Is `RC. a shorthand for reinhartb.cal? Or am I missing something here?
Nathaniel
What I said is true for variables defined in *.cal files loaded via Radiance primitives. The “rbin” parameter is defined on the rcontrib command line, so it gets the special name space defined by RCCONTEXT in rcmain.c, which is “RC.” Variables and functions in rayinit.cal and func.c are the only “global” names that are accessible from all contexts.
I see. So because the function is called from the command line, which could have several .cal files loaded by the -f command, all of those .cal files need to share the same namespace. Then if several of these .cal files use the same variable names, the most recently loaded one takes precedence?
I’m getting around this currently by assuming that the user provides a -f argument to rcontrib before each relevant -m argument, similar to how -p, -b, and -bn work. This seems consistent with what rfluxmtx does, but I guess there’s nothing to stop a user from putting all their -f arguments at the beginning when calling rcontrib directly.
Nathaniel
Yes, all defintions on the rcontrib command-line share the same context.

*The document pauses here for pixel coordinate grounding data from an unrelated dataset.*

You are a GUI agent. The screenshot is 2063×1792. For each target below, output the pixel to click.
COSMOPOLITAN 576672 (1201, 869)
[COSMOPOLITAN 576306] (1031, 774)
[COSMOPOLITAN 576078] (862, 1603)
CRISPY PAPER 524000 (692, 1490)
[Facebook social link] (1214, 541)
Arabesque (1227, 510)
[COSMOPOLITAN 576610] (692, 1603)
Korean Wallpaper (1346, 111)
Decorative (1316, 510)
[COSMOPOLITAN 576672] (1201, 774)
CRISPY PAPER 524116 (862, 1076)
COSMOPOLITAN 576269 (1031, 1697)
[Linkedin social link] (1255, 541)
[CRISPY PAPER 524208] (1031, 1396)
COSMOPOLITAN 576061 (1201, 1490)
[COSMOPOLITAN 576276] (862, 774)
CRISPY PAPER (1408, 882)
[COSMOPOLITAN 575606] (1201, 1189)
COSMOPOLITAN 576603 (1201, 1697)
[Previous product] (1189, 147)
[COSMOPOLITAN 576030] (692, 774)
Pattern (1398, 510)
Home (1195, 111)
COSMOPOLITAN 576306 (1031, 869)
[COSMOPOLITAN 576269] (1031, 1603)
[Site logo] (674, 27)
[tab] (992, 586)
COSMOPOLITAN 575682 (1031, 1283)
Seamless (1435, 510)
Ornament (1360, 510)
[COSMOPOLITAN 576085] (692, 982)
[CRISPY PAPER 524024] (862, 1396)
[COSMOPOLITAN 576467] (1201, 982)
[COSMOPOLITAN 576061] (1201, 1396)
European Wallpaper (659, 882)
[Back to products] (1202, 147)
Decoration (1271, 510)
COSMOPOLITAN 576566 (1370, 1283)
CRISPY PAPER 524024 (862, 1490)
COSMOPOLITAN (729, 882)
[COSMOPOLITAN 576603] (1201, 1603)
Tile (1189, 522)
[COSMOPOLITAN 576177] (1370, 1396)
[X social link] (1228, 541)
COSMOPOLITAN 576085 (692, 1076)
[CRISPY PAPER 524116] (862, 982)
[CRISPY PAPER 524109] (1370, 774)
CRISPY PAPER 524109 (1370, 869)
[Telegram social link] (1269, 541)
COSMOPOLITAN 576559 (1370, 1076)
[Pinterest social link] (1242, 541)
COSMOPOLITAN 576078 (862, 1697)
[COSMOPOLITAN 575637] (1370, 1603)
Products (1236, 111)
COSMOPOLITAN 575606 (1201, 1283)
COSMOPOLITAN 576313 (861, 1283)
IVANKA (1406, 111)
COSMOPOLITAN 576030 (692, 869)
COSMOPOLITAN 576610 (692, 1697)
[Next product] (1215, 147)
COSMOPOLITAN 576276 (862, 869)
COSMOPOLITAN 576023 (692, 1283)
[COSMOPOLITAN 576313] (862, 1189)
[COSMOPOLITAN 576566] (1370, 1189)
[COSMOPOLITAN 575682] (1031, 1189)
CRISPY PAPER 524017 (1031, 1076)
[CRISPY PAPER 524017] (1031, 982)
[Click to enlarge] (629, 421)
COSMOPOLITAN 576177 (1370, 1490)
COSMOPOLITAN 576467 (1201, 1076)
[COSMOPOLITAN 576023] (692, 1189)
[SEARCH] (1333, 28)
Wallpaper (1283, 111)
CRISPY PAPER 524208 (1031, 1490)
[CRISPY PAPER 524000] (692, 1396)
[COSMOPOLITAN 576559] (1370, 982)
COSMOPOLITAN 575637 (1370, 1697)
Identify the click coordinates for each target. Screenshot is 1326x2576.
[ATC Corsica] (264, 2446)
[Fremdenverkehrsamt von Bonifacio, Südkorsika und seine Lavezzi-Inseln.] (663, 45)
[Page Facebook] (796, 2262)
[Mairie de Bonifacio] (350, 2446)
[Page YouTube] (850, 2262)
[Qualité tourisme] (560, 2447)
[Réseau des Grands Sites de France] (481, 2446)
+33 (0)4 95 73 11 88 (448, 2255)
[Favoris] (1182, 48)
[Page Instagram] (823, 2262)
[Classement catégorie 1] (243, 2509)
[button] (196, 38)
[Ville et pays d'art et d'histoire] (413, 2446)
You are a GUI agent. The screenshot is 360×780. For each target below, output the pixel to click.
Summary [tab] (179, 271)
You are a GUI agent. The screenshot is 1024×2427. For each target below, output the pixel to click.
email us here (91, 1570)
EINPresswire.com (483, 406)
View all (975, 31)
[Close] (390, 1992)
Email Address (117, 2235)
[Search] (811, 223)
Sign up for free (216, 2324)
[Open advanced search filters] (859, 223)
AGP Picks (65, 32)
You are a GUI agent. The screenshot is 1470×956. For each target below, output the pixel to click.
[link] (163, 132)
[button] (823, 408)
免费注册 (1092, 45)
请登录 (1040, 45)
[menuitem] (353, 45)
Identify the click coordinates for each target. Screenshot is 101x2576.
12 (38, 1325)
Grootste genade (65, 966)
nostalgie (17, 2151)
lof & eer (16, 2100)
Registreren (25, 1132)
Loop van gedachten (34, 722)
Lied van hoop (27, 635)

However, the later -f file arguments and -e expressions will override the earlier ones, usually with a warning if -w+ is set. It will not simply take the “most recent” definition on the command-line, since expressions are evaluated dynamically at run-time. To have different definitions for different rcontrib modifiers, you must use the -p option, and this is why I created it. It doesn’t take general expressions, only variable assignments. That way, you can have the same .cal file serve slightly different purposes by playing with -p parameters. This is how I handle left-handed coordinate systems in the various Klems and Reinhart bases for example.